Colony Defined

Edward Gibbon Wakefield

Edward Gibbon Wakefield, A View of the Art of Colonization in Present Reference to the British Empire in Letters between a Statesman and a Colonist. London: John W. Parker, 1849. Rpt by NY: Augustus M. Kelley, 1969.

By the word colony, I shall not mean such a country as either British India, which is a great dependency, or the Mauritius, which was a colony of France, but is only a dependency of England: still less would I term Malta or the Ionian Islands a colony. Nor does the process by which these places became dependencies of England, partake in any degree of the character of colonization. Of colonization, the principal elements are emigration and the permanent settlement of the emigrants on unoccupied land. A colony therefore is a country wholly or partially unoccupied, which receives emigrants from a distance; and it is a colony of the country from which the emigrants proceed, which is therefore called the mother-country. To the process by which the colony is peopled and settled, and to nothing else, I would give the name of colonization. . . . Is the subordination of the colony to the mother-country, as respects government, an essential condition of colonization?
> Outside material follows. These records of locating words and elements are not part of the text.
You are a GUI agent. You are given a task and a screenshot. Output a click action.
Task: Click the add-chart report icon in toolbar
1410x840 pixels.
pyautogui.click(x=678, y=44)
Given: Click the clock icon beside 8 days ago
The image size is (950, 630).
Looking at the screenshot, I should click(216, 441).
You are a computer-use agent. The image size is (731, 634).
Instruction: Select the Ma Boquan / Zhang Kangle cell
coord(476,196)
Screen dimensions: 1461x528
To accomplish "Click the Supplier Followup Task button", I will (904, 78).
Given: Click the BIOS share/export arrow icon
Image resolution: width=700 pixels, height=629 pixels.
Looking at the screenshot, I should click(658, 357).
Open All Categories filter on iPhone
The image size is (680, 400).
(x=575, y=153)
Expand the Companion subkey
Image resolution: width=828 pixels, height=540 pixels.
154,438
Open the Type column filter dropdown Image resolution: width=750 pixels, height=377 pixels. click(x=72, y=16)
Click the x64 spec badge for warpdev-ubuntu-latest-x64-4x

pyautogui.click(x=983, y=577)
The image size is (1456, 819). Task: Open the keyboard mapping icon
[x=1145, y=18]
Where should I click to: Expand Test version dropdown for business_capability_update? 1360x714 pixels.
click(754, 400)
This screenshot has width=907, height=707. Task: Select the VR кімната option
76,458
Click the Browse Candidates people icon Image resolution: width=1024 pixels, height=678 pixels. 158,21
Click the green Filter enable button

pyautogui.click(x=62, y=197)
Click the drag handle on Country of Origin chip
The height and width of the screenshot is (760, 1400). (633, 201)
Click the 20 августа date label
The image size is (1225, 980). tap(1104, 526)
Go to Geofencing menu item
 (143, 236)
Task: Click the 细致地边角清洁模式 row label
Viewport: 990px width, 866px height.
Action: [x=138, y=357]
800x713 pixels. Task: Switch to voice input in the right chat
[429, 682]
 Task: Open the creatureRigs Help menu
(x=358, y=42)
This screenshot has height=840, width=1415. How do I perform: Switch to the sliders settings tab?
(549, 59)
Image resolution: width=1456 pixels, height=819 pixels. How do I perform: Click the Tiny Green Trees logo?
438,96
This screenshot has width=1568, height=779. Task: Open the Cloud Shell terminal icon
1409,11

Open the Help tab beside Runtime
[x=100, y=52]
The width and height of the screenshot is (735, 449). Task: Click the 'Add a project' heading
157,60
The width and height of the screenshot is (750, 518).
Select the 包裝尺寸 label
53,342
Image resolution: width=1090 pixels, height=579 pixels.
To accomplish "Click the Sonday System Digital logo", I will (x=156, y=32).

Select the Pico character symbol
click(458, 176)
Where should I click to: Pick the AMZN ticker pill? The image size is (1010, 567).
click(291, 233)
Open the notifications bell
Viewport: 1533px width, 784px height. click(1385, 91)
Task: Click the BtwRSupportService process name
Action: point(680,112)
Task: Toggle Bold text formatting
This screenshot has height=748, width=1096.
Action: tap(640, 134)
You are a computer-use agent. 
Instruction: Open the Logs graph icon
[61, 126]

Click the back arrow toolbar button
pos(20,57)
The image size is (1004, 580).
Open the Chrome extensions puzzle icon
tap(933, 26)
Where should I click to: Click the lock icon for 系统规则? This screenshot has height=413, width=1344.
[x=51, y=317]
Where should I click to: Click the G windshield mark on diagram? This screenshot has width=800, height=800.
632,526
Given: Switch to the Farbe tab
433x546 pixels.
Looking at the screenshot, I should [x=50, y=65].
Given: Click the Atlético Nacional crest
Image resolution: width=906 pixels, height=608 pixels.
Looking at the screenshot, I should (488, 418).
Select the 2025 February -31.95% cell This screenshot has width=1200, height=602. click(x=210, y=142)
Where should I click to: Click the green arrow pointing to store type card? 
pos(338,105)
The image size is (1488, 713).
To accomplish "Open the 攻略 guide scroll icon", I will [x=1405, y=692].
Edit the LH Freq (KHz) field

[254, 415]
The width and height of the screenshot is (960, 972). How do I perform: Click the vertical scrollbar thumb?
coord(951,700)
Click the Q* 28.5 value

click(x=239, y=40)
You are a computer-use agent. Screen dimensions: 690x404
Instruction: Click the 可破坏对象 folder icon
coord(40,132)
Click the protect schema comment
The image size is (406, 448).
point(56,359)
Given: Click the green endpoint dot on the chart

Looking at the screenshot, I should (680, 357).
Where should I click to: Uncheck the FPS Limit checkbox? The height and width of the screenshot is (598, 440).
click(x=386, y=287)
I should say not. The independent sovereign states which we term colonies of ancient Greece, I shall suppose to be properly so called. To my view, the United States of America, formed by emigration from this country, and still receiving a large annual increase of people by emigration from this country, are still colonies of England. I divide colonies into two classes; the dependent and the independent, like Canada and Massachussetts.